Der Landessportbundes Hessen e.V.

lsb h

Der Landessportbund Hessen e.V. (lsb h), mit Sitz in Frankfurt am Main, bildet die Dachorganisation des organisierten Sports in Hessen. Mit ca. 2 Millionen Mitgliedern in ca. 8.000 Sportvereinen, 34 Sportkreisen, 53 Sportverbänden und 13 Verbänden mit besonderer Aufgabenstellung ist der lsb h einer der 16 Landessportbünde des Deutschen Olympischen Sportbundes (DOSB). Derzeitiger Präsident des Landessportbunds Hessen ist Dr. Rolf Müller.

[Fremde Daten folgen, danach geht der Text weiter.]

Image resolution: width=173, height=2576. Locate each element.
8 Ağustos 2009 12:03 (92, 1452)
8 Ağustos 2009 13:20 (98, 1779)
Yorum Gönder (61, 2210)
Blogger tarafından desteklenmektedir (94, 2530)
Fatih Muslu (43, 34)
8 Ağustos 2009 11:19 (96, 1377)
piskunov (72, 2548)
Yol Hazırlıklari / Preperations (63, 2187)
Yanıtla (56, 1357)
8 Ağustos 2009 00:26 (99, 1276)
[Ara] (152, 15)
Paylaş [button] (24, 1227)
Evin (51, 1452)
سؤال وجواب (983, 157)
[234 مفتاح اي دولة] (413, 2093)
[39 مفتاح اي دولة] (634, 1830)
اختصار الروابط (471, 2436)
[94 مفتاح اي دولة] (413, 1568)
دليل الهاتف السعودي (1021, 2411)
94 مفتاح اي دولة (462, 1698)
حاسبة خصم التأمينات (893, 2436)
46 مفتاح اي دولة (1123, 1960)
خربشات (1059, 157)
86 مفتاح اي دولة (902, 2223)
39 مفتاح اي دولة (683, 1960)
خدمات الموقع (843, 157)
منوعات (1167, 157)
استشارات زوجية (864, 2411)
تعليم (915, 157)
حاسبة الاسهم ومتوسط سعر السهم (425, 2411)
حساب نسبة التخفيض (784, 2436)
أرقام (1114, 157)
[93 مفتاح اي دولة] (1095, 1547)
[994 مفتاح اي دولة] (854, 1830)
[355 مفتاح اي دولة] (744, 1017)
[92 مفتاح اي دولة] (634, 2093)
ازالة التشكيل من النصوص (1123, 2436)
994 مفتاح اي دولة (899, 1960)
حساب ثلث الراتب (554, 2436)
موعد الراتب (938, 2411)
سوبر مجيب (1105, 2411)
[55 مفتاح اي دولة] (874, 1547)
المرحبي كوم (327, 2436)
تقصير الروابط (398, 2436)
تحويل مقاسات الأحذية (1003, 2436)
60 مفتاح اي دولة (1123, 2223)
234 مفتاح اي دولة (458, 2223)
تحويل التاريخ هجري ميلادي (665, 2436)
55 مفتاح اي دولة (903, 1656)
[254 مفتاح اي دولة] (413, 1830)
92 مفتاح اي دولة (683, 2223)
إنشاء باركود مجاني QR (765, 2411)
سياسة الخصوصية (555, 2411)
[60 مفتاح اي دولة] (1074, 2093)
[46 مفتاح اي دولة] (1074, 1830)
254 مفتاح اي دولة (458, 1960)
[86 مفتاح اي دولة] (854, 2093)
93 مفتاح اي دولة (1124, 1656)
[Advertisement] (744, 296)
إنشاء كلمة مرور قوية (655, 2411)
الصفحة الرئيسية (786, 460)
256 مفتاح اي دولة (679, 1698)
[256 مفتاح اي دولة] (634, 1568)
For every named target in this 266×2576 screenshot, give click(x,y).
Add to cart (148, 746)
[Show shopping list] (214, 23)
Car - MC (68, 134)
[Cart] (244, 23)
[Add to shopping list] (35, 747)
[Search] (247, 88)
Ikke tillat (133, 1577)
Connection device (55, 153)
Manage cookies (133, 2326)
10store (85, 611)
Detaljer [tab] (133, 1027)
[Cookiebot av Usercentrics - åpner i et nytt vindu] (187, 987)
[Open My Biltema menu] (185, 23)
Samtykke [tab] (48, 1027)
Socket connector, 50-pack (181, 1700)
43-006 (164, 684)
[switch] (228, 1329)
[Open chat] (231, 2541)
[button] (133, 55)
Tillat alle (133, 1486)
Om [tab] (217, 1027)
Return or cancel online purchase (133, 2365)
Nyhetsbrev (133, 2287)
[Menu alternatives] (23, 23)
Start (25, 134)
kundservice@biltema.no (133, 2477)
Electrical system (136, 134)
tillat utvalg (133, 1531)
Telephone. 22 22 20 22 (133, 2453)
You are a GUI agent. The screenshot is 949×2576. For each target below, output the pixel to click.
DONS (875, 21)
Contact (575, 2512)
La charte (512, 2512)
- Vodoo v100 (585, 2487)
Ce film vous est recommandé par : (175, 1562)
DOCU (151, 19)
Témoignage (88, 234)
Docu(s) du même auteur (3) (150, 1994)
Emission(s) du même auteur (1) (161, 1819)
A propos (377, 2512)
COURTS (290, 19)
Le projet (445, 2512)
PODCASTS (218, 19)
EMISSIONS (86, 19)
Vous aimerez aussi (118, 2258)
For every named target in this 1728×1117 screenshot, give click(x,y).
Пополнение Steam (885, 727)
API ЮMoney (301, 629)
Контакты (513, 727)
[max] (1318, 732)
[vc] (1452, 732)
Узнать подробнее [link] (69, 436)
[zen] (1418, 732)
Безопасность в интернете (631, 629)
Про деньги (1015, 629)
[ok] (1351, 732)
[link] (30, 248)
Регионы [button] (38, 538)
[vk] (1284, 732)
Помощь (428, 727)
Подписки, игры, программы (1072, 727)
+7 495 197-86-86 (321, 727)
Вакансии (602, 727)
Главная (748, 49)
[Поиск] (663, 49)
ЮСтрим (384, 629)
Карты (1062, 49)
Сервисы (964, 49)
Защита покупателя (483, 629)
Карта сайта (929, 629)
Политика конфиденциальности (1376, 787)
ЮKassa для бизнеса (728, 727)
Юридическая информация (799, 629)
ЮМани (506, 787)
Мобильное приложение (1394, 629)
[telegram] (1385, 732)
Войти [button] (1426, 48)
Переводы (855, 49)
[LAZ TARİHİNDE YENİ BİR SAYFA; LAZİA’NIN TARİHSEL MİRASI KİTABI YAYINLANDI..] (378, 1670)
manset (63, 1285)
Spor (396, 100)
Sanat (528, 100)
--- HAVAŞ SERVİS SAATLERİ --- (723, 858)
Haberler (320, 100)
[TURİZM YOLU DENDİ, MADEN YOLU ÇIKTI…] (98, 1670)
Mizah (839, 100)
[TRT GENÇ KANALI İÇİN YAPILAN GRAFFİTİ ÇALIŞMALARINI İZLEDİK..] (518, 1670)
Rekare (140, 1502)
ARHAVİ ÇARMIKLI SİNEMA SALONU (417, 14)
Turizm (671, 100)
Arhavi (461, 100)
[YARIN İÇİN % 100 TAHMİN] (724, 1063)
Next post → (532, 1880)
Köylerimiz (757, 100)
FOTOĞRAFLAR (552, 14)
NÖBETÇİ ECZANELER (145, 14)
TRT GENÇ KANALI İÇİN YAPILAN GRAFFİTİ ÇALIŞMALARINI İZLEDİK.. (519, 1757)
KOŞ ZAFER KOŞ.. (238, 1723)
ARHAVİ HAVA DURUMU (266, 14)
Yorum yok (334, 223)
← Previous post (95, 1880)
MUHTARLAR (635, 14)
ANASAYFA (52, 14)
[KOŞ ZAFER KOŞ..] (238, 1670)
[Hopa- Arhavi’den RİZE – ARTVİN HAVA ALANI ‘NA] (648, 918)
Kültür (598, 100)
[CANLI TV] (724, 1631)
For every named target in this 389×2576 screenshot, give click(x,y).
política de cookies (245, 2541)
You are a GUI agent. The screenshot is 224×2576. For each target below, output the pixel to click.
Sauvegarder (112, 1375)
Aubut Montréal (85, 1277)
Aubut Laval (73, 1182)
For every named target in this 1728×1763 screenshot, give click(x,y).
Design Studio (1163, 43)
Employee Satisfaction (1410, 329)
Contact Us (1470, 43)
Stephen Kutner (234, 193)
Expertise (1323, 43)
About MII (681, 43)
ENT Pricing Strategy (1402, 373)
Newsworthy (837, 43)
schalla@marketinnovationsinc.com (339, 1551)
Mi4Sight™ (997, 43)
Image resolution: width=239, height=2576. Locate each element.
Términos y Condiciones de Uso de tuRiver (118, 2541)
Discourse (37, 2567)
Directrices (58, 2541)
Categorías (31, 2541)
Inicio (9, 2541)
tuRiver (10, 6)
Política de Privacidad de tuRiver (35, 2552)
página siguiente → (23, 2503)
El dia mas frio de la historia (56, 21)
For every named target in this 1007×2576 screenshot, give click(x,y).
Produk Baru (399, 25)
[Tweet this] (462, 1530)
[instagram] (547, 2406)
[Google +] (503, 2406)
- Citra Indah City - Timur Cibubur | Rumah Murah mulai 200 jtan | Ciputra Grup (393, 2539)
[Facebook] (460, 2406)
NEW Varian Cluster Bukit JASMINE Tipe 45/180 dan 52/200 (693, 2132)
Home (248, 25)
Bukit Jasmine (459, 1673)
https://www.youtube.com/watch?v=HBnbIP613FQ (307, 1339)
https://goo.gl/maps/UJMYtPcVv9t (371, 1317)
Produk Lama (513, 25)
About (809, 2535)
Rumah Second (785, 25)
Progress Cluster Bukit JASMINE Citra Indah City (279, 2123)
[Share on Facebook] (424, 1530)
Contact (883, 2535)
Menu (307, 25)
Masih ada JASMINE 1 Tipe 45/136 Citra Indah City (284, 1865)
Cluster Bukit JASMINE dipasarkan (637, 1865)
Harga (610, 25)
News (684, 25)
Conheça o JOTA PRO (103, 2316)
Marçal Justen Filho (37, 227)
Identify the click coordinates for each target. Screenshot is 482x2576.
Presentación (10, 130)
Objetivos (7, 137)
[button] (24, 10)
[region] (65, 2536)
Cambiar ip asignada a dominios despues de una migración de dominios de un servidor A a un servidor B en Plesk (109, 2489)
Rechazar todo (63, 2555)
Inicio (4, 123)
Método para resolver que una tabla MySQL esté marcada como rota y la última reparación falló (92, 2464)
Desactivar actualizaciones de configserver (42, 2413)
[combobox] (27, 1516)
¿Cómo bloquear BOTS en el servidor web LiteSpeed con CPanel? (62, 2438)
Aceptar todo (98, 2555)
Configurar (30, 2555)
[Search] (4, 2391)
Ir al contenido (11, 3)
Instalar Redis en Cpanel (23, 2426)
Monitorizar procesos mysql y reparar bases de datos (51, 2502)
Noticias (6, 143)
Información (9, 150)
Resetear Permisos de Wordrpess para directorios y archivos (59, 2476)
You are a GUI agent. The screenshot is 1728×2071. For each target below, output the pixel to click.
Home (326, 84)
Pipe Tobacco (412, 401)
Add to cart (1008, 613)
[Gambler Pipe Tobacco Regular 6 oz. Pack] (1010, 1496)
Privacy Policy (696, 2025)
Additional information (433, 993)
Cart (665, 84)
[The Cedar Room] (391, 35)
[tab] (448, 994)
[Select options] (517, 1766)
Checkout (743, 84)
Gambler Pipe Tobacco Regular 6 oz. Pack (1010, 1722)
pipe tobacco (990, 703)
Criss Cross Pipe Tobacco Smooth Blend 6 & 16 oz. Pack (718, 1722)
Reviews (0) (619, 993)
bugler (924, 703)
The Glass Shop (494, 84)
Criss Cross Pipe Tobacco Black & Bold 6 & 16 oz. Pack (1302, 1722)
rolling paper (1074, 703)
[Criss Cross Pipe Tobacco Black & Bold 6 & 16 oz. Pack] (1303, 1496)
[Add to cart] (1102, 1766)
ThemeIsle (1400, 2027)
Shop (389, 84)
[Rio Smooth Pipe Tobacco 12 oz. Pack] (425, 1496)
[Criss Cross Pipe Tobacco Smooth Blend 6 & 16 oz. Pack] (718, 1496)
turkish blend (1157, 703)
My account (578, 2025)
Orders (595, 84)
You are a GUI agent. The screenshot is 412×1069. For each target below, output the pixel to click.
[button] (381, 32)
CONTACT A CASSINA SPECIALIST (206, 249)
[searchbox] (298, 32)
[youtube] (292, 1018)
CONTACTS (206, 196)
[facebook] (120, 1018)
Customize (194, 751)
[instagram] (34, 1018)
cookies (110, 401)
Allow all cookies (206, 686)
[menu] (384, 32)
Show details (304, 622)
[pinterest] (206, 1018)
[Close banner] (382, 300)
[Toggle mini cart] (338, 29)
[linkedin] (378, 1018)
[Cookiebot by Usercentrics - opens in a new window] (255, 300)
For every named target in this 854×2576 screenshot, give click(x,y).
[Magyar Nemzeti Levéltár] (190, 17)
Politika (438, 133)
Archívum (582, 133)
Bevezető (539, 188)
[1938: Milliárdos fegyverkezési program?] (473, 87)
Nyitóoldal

Eine Zielsetzung des Landessportbundes Hessen e.V. ist, allen Menschen den Zugang zum Sport zu öffnen. Zu seinen Aufgabengebieten gehören:
 

  • Vereinsförderung und -beratung
  • Breitensport und Sportentwicklung
  • Bildung und Personalentwicklung
  • Leistungssport
  • Öffentlichkeitsarbeit und Marketing
  • Sportinfrastruktur
  • Frauen im Sport
  • Finanzmanagement
  • Sportjugend Hessen

 


Geschichte des Landessportbundes Hessen

Heinz Lindner (r.), hier zusammen mit seiner Frau Edith und DSB-Präsident Willi Daume. Foto: lsb h-Archiv
Im Mai 1946 erhielt Heinz Lindner von der amerikanischen Militärregierung den Auftrag zu einer Tagung zu laden, in der die Neuorganisation des Sports in Hessen behandelt werden soll. Die Tagung fand am 1. Juni 1946 in Mörfelden bei Frankfurt a. M., statt und am Ende dieser Tagung wurde die Gründung des Landessportbundes beschlossen. Heinz Lindner wurde von Vertretern der Sportverbände und Sportbezirke zum ersten Präsidenten des Sportbundes gewählt. Im April 1947 mietete der Landessportbund Hessen ein Haus in der Frankfurter Goethestraße, das zunächst als Geschäftsstelle diente. Die Hauptaufgabe des Landessportbundes Hessen der ersten Jahre bestand vor allem darin Übungsleiter für den Sportbetrieb der Vereine auszubilden. Im Mai 1954 beschloss man den Bau einer eigenen Sportschule in Frankfurt am Main, im November 1957 erfolgte die Grundsteinlegung im Frankfurter Stadtwald.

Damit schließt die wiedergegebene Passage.